[[ Stored data, beginning ]]

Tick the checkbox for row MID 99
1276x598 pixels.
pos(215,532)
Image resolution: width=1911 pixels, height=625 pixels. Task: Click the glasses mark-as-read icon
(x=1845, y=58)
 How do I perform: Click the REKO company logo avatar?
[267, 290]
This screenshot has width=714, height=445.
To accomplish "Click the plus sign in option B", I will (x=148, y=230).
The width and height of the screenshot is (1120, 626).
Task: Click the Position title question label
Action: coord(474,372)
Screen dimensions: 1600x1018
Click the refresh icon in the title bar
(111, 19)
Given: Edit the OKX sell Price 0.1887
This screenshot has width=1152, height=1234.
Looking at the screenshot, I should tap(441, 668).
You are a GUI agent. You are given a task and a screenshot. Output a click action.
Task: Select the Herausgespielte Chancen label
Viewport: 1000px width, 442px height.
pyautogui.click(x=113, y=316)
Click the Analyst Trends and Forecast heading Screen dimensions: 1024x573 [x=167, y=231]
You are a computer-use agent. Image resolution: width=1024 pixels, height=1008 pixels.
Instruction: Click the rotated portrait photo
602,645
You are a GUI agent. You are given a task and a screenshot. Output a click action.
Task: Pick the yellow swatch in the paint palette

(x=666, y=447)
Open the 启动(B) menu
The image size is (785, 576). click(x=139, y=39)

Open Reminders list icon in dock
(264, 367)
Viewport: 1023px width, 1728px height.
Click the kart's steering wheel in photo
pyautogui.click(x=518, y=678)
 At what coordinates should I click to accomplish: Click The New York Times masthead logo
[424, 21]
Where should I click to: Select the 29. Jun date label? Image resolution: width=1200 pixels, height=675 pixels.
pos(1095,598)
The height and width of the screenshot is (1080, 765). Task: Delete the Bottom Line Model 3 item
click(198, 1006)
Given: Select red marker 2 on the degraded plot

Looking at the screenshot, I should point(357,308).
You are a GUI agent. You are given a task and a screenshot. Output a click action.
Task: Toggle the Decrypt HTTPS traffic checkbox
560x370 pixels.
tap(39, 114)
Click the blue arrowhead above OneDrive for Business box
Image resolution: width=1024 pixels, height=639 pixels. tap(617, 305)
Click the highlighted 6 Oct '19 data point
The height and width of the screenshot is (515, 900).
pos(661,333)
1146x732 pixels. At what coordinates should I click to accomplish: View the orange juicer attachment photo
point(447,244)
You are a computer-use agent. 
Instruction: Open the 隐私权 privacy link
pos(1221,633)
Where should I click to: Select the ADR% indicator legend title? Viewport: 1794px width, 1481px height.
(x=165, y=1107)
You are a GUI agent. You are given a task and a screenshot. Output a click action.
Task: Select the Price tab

[[ Stored data, end ]]

What this task involves
The required answer is each line of the data in which the word "checkbox" appears.

Response to this task
Tick the checkbox for row MID 99
Task: Toggle the Decrypt HTTPS traffic checkbox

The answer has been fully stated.